练习说明: 请从包含“Task: Tap the figure code SHIA0011E”的那一行开始，到包含“Action: pos(164,1169)”的那一行为止（首尾两行均包括在内），将其间各行完整重写，原有文字一并照录。仅将答案中的坐标数值按2.5倍缩放，并四舍五入取整（0.5进位）。

++++ 数据 ++++

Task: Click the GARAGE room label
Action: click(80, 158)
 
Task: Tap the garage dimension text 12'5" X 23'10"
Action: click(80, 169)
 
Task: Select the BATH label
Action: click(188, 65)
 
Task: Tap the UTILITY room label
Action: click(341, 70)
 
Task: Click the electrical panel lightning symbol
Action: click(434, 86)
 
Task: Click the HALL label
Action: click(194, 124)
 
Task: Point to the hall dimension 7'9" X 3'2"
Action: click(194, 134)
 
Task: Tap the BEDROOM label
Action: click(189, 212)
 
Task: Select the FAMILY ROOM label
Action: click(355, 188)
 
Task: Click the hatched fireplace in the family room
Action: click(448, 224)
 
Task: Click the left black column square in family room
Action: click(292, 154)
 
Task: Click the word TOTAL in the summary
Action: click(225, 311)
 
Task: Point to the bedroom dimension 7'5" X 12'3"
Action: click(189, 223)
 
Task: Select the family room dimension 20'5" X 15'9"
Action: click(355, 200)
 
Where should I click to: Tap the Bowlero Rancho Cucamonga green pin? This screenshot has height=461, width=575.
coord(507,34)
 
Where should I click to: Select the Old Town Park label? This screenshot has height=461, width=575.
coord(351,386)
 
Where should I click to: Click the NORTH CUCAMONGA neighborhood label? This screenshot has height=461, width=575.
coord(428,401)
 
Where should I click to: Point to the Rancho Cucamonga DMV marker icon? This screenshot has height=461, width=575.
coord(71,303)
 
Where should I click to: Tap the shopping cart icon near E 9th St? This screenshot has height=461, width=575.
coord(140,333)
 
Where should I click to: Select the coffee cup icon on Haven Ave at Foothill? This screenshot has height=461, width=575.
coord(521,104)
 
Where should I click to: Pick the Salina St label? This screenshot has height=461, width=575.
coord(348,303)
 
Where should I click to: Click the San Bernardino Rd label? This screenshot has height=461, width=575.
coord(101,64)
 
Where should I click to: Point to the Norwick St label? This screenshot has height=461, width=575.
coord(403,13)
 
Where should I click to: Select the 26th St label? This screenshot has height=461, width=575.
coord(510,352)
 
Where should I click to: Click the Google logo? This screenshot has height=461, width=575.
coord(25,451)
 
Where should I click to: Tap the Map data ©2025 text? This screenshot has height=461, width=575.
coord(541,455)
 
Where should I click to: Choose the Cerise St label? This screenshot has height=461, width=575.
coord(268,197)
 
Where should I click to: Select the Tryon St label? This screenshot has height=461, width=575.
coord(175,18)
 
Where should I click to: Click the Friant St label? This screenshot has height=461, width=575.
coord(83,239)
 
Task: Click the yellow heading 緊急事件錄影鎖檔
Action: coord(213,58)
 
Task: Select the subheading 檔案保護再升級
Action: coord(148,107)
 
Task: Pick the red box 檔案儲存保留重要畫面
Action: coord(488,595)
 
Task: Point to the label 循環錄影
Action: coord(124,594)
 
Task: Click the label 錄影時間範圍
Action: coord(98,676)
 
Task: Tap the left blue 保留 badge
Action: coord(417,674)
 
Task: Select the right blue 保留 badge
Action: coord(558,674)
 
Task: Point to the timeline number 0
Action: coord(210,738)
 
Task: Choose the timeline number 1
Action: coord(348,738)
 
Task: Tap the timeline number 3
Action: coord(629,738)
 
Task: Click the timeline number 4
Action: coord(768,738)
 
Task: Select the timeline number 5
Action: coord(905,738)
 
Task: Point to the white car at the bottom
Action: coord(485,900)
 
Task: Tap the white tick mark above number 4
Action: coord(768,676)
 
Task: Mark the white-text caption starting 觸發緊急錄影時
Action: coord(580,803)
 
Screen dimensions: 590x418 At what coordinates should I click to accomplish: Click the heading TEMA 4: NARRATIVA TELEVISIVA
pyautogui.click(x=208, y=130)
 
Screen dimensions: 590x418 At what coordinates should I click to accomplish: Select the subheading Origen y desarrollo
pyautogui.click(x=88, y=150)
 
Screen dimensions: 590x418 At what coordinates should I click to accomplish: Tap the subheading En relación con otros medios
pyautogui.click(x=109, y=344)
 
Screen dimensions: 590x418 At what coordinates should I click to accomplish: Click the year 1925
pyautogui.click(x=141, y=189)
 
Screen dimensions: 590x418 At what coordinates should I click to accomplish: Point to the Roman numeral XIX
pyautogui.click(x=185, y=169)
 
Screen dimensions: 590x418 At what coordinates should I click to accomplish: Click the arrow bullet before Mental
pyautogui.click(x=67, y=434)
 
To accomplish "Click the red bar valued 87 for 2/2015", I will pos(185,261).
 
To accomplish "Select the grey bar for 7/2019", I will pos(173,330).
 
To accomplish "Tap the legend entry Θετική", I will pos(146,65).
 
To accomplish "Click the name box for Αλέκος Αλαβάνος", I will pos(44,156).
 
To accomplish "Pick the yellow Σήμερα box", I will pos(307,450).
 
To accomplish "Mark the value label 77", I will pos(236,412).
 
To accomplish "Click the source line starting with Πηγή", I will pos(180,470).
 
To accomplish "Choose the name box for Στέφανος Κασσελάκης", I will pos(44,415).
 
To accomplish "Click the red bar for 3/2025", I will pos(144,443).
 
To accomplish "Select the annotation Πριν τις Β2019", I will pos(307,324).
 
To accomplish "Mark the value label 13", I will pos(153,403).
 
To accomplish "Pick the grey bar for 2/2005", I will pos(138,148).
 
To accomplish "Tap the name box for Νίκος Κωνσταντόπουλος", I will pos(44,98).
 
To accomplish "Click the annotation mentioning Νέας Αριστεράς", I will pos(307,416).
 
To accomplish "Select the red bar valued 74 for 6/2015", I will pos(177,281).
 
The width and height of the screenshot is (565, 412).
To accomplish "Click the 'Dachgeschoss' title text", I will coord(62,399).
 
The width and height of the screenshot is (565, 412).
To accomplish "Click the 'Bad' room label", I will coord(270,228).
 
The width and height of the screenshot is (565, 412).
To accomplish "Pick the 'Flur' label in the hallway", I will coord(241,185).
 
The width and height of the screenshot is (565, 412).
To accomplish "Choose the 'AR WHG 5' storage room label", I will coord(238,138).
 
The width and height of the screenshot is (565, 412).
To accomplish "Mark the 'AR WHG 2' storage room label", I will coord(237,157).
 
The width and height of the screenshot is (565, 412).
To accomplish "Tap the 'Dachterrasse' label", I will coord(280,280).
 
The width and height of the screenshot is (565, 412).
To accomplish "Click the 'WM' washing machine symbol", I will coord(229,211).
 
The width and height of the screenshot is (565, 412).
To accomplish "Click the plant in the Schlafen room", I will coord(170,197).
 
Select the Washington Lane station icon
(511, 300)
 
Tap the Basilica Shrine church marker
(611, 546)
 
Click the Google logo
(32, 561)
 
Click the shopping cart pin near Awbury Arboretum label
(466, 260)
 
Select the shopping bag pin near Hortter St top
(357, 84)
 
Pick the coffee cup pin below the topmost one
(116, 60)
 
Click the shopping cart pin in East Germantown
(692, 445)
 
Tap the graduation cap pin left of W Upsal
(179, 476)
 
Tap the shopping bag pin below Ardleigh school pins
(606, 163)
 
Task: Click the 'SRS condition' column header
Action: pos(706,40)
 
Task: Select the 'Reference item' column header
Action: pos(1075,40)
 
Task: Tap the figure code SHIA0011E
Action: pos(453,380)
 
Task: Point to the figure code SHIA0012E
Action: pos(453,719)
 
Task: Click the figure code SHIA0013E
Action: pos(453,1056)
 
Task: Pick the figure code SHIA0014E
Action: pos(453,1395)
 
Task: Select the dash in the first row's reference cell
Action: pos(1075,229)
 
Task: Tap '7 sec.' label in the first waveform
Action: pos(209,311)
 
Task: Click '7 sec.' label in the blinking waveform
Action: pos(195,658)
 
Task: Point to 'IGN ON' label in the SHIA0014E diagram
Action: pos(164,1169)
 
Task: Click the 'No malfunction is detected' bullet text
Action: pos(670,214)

++++

练习答复:
Task: Tap the figure code SHIA0011E
Action: pos(1133,950)
 
Task: Point to the figure code SHIA0012E
Action: pos(1133,1798)
 
Task: Click the figure code SHIA0013E
Action: pos(1133,2640)
 
Task: Pick the figure code SHIA0014E
Action: pos(1133,3488)
 
Task: Select the dash in the first row's reference cell
Action: pos(2688,573)
 
Task: Tap '7 sec.' label in the first waveform
Action: pos(523,778)
 
Task: Click '7 sec.' label in the blinking waveform
Action: pos(488,1645)
 
Task: Point to 'IGN ON' label in the SHIA0014E diagram
Action: pos(410,2923)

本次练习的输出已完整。